> Extrait de l'entretien
Ariane Louis-Seize : Faire un film de vampire, c’est parler de la société dans laquelle on vit. Je voulais qu’on s’attache à ces personnages, que l’on puisse s’identifier comme s’il s’agissait d’êtres humains. J’ai travaillé à partir d’un équilibre familial fragilisé par des problèmes de vampire. Ce sont les mêmes dynamiques sociales qui se reproduisent dans leur monde : on retrouve par exemple la question de la charge mentale qui pèse sur les femmes. Je voulais que la différence de Sasha relève d’une difficulté assez ordinaire. C’est une vampire vegan. Comment composer avec le reste de la famille ? 

En l’humanisant, vous la rendez paradoxalement inoffensive.

Son problème paraît insoluble : une vampire désire être humaine. En fait, Sasha est habitée par une contradiction et doit se battre contre elle-même. Elle ne peut nier aucune des deux facettes de sa personnalité. Avec le biais du suicide assisté, on peut dire quelque chose d’intéressant sur la violence que Sasha refuse d’exercer. Aller chercher des gens en fin de vie devient un moyen de perpétuer le cycle, d’assurer sa survie à elle. La mort est ramenée dans le cycle naturel de la vie. 

Par ailleurs, les vampires sont souvent des êtres hyper sexualisés, très charnels. Les sujets de la mort, de l’amour et du sexe sont interreliés. Le vampire est une figure attirante et dangereuse à la fois. Cette dichotomie m’intéressait pour fouiller dans des zones grises. Ici, mon personnage est une jeune fille maladroite, comme on peut l’être dans des expériences banales de première fois. Je voulais faire un parallèle entre ces dents qui refusent de sortir et l’impossibilité qu’elle ressent à exprimer son « vampire intérieur ». Je n’avais jamais vu de vampire un peu maladroit avec leur corps et leur sexualité au cinéma. Le sujet du consentement est également abordé en filigrane. Lorsqu’elle rencontre Paul, Sasha l’envisage d’abord comme une possibilité éthique de se nourrir. Elle cherche une personne qui accepte de donner sa vie, qui serait consentante. Il apparaît comme une solution à son problème.

Comment avez-vous trouvé Sara Montpetit ? C’est une actrice très charismatique, à l’allure un peu punk. Elle donne une dimension mélancolique au personnage.

> Consigne énoncée 1
Reproduisez à l'identique le passage de l'entretien qui commence par « Ariane Louis-Seize : Faire » et s'achève sur « de la famille ? ».
> Consigne énoncée 2
Reprenez l'entretien consacré au film de vampire et prolongez-le au-delà de sa dernière phrase.
Les données qui suivent forment un ensemble indépendant de l'entretien.

> Données fournies
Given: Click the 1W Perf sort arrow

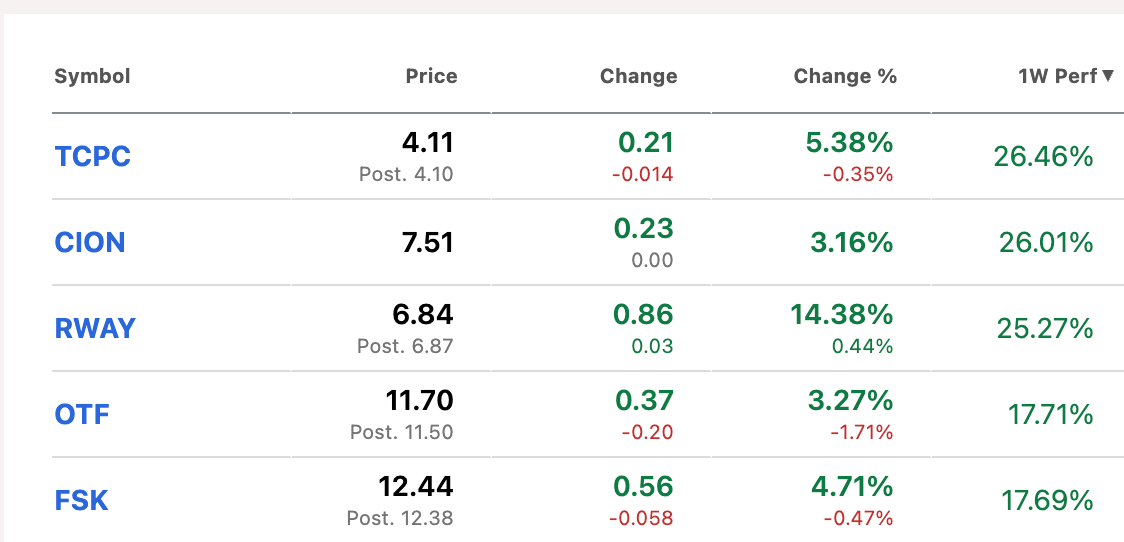Looking at the screenshot, I should click(x=1109, y=76).
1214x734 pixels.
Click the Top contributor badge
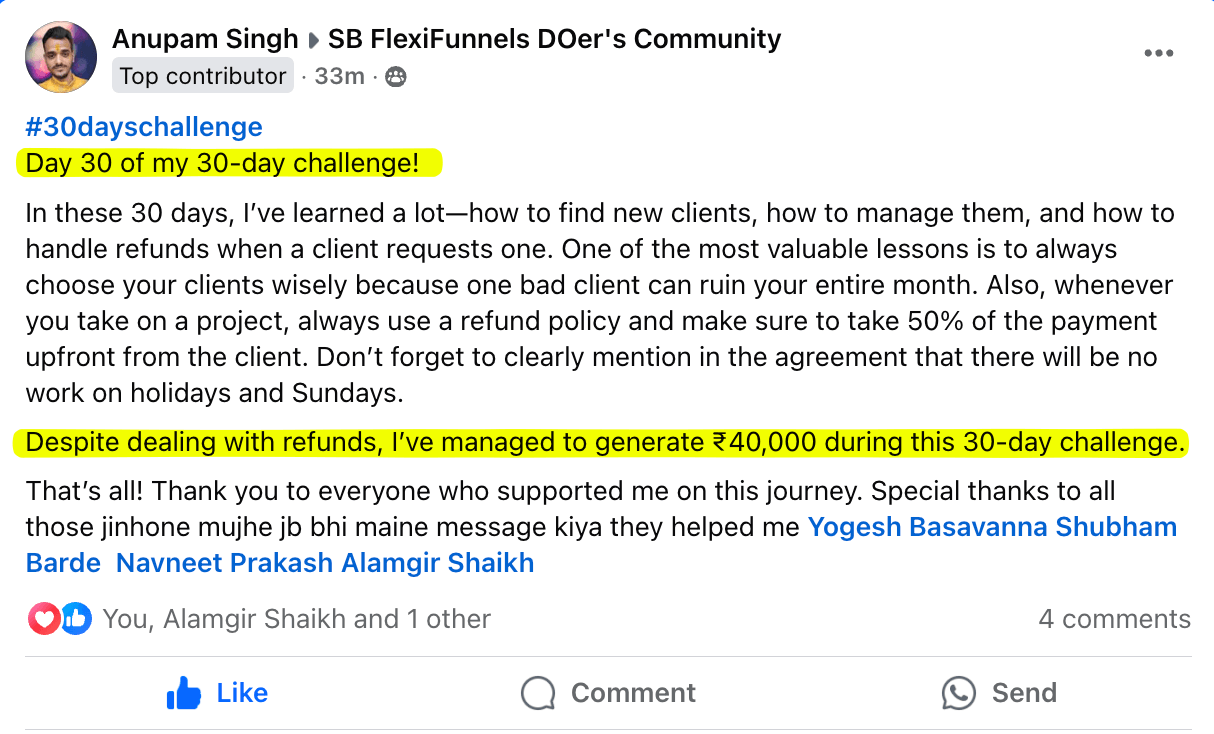202,75
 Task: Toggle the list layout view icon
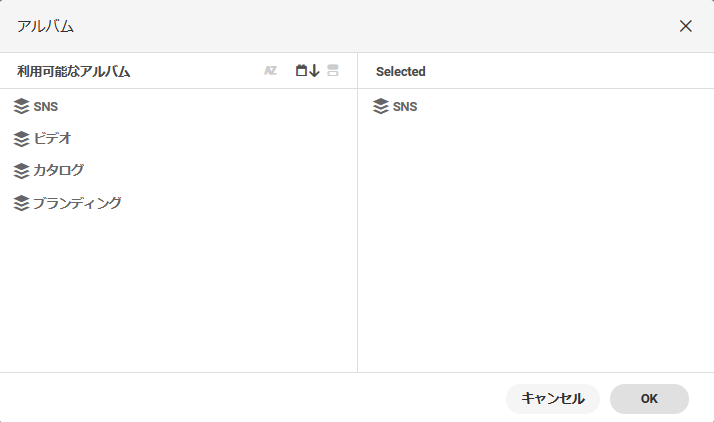pos(333,71)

> Réponse à l'exercice 1
Ariane Louis-Seize : Faire un film de vampire, c’est parler de la société dans laquelle on vit. Je voulais qu’on s’attache à ces personnages, que l’on puisse s’identifier comme s’il s’agissait d’êtres humains. J’ai travaillé à partir d’un équilibre familial fragilisé par des problèmes de vampire. Ce sont les mêmes dynamiques sociales qui se reproduisent dans leur monde : on retrouve par exemple la question de la charge mentale qui pèse sur les femmes. Je voulais que la différence de Sasha relève d’une difficulté assez ordinaire. C’est une vampire vegan. Comment composer avec le reste de la famille ?

> Réponse à l'exercice 2
J’avais eu l’occasion de voir Sara Montpetit dans d’autres films et je lui trouvais une aura de mystère tout à fait fascinante. Elle a aussi quelque chose de très tendre. J’aimais sa présence envoûtante qui la rend insaisissable. En même temps, elle donne le sentiment d’avoir une vieille âme. Lorsque nous avons fait les auditions, j’étais curieuse de voir si elle avait de l’humour. Je l’ai trouvée très drôle mais d’une façon inattendue. Cela se manifestait par un sens très subtil du rythme, quelque chose se jouait dans ses silences. 

Le personnage de Paul est comique lui aussi ! On a le sentiment d’un film très ouvert, qui aurait été vraiment fabriqué avec le concours de vos interprètes.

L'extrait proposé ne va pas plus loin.